IRM differs from other domains of security in that the data sources which serve as inputs are as often people as they are tools. Below is a short list of common technical and non-technical data sources to consider as you build your particular haystack.
- Human Resources – notification of new hires, users who have access to Performance Improvement Plan
- Procurement – notification of newly on-boarded vendors or partners
- IT – administrative alerts and logging from various tools
- Email System – movement of data via attachments, particularly personal domains
- Removable Device Monitoring – movement of data to removable devices
- Cloud Storage – movement of data to cloud storage, particularly non-corporate/personal cloud destinations
In the event that a particular data movement made by a user piques your interest, it’s important to move into the inquiry phase to gather context, which will help you decide how to proceed. Start by assembling context through the Key Stakeholders and Technical Data Sources of your haystack. In addition, gather Human Context. For example, ask the user’s manager to provide context. Ask, “Is this event part of the subject’s day-to-day work?” “Did this event result from a specific request made by you?”
Part II: Having “The Chat”
Once you’ve gathered context during the inquiry phase, what you learn may signal it’s time to move on to the investigation. During this phase, there are several decisions to make, including what our goals are for an interaction (what are we hoping to learn from this interaction), the order of operations (who to speak with, and in what order), and finally how we’ll make contact (in-person meeting, phone call, chat message, etc.).
We must remain mindful of the perils of contacting users during an insider risk investigation. We must approach these interactions with tact, empathy, and caution. This not only protects the user from irreparable reputational damage in cases when the event is not quite as it may have seemed, but this will also help you in instances that are truly malicious. The order of operations and the tone is important. Improperly handling a coworker or friend of the subject could lead to the subject being made aware of your investigation before you are ready. I always attempt to bring as few people into an investigation as possible to get the necessary context.
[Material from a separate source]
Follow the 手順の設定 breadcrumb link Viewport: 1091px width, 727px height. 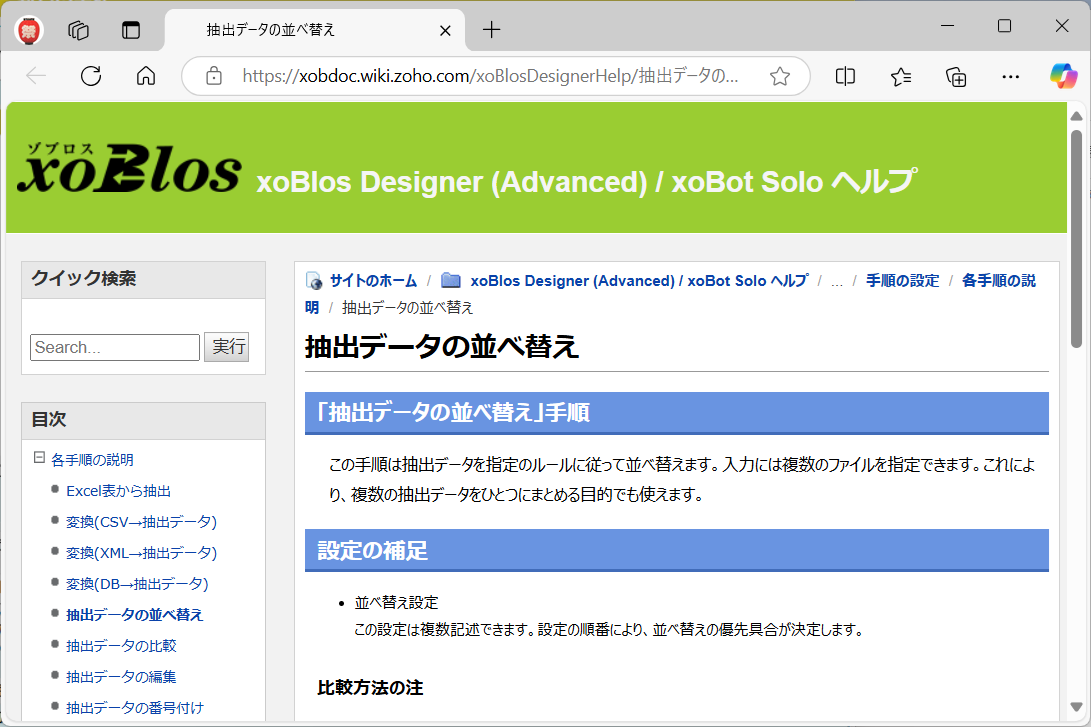point(902,281)
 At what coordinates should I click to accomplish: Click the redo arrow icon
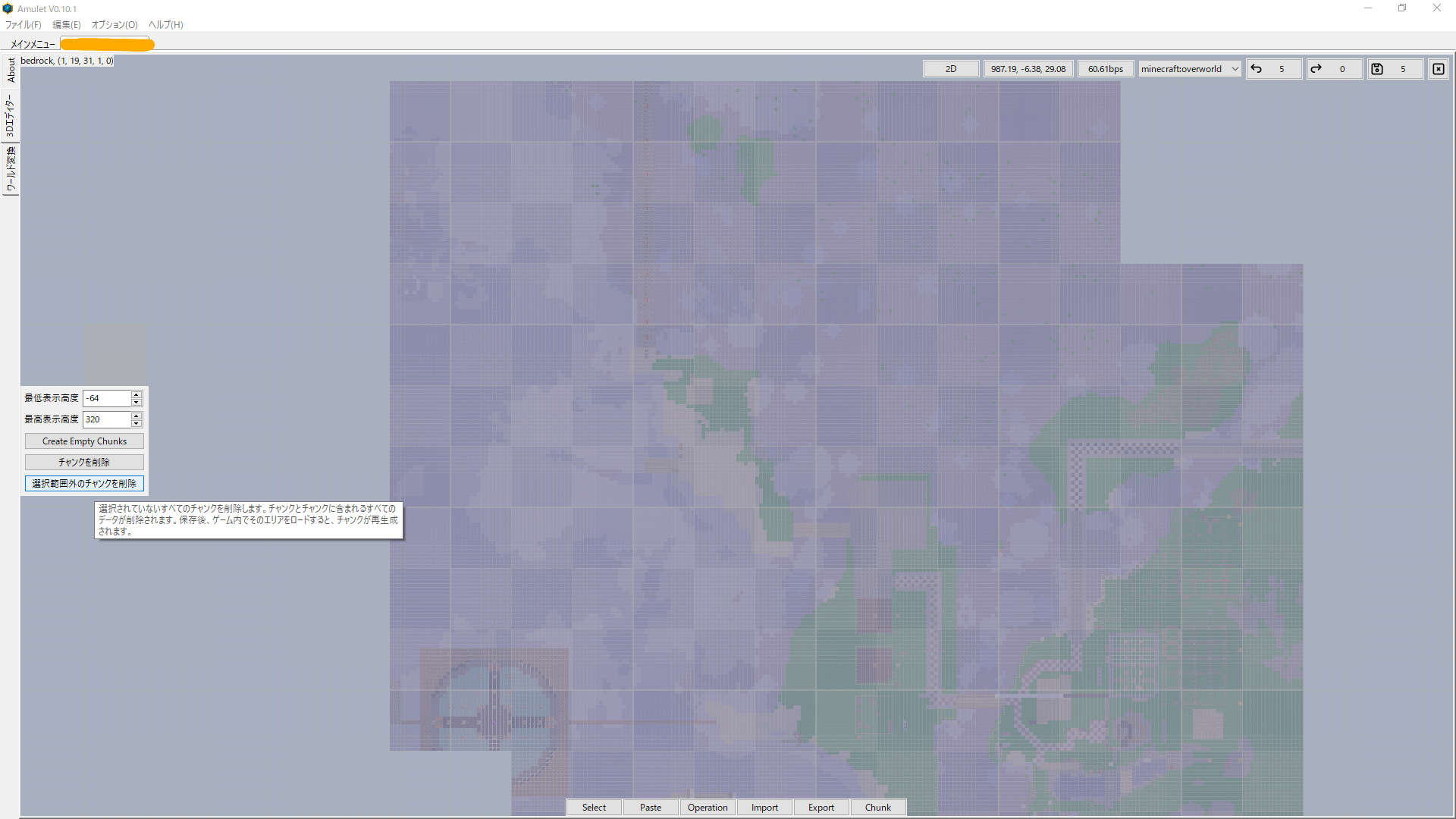click(1316, 69)
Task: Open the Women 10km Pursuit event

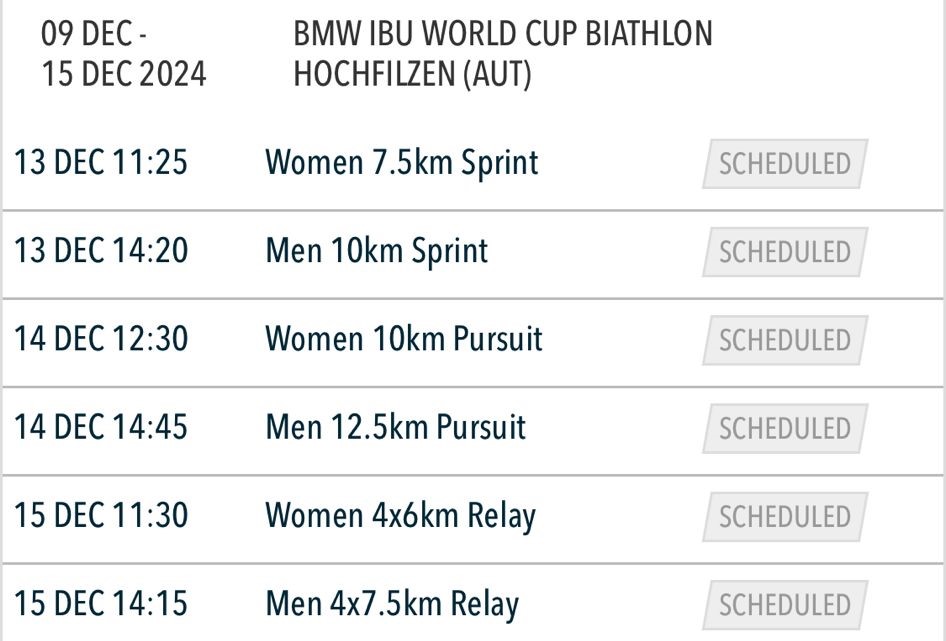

Even then, withholding certain details can help ensure your investigation isn’t compromised or publicized before it’s complete.
Part III: Documenting Inquiries or Investigations and Determining Outcomes
Once we’ve got our questions answered and we’re satisfied with our understanding of the event, we move on to the final phase of the investigation – documentation and next steps.
Logging an investigation: You should have a template for how investigations are documented, including what set you down the path of the investigation in the first place, what data you reviewed, actions you took, users you talked to and ultimately what was discovered and what was done to address risk.
Logging an inquiry: Per the progression above, not everything we look into warrants a full-blown investigation. If we begin to look into something, but ultimately discover that the activity was benign it’s still a good practice to document these interactions as Inquires.
Determining outcome: Following the completion of an investigation we will need to provide an outcome determination for the event in order to satisfy questions such as “Did the subject take this risky action deliberately?” and “Do they present an ongoing risk to my organization and data?” The course of action taken will depend on whether it’s determined that that event was malicious, negligent or accidental.
As Insider Risk Analysts, our goal is to seek understanding; to assemble a set of facts from disparate sources to generate a clear picture of an event. While technical sources provide invaluable data about an event, often it’s the human aspects of an event that require a conversation to fully understand.